◆ What the task asks ◆
Go to the line containing "You are a computer-use agent. The width" and return it and each line after it exactly, through the end of the data below, and nothing more.

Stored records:
----

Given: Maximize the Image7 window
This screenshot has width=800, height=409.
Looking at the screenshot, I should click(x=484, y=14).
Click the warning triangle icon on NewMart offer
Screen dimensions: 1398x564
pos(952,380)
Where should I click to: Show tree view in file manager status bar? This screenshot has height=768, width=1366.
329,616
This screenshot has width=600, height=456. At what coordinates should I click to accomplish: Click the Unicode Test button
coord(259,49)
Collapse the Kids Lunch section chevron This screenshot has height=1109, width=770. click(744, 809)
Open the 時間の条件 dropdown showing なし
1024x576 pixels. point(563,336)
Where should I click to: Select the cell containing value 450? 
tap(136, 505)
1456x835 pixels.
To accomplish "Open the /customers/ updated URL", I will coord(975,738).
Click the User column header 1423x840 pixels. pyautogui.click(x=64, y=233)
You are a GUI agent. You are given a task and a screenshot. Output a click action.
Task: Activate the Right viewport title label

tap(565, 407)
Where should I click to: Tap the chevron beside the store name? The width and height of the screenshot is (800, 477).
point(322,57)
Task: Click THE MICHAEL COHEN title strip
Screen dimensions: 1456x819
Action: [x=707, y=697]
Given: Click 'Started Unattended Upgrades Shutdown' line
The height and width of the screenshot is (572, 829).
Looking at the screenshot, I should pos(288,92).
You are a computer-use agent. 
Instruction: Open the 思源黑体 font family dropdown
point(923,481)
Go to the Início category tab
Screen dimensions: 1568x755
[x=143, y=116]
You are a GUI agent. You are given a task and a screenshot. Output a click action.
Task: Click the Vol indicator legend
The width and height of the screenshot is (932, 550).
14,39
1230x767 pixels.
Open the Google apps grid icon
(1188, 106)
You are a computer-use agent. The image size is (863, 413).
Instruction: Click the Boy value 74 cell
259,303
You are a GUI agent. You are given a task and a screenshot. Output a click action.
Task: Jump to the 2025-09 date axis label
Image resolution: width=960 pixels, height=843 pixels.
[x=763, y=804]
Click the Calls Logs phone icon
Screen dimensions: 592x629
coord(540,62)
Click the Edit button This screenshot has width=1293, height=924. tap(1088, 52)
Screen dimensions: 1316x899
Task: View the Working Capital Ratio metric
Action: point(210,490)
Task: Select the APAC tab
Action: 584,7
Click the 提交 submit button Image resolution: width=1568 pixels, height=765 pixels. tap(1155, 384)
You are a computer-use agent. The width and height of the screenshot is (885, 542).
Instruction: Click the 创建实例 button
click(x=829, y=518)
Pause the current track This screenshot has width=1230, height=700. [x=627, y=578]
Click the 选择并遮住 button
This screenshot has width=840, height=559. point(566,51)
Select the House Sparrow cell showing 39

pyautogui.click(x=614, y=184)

----

◆ Result ◆
You are a computer-use agent. The width and height of the screenshot is (885, 542).
Instruction: Click the 创建实例 button
click(x=829, y=518)
Pause the current track This screenshot has width=1230, height=700. [x=627, y=578]
Click the 选择并遮住 button
This screenshot has width=840, height=559. point(566,51)
Select the House Sparrow cell showing 39

pyautogui.click(x=614, y=184)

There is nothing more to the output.